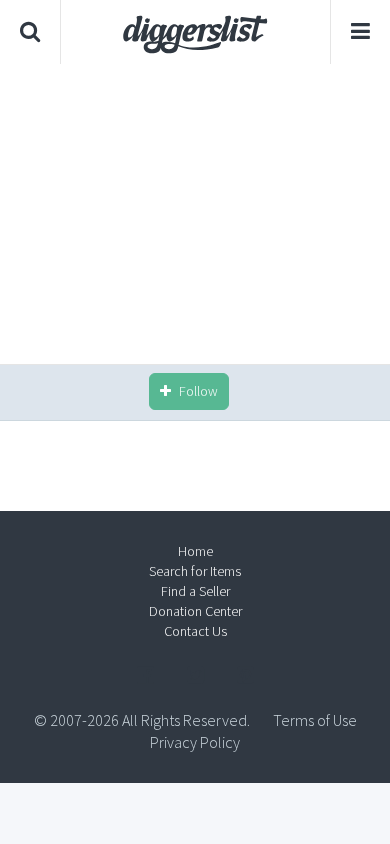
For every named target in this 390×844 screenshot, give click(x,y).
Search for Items (195, 571)
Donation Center (195, 611)
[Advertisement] (195, 214)
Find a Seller (195, 591)
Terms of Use (315, 720)
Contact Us (195, 631)
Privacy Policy (195, 742)
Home (195, 551)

===

◆ **Required work**
Set the records down again precisely, skipping every image.

◆ **Final answer**
For every named target in this 390×844 screenshot, give click(x,y).
Search for Items (195, 571)
Donation Center (195, 611)
[Advertisement] (195, 214)
Find a Seller (195, 591)
Terms of Use (315, 720)
Contact Us (195, 631)
Privacy Policy (195, 742)
Home (195, 551)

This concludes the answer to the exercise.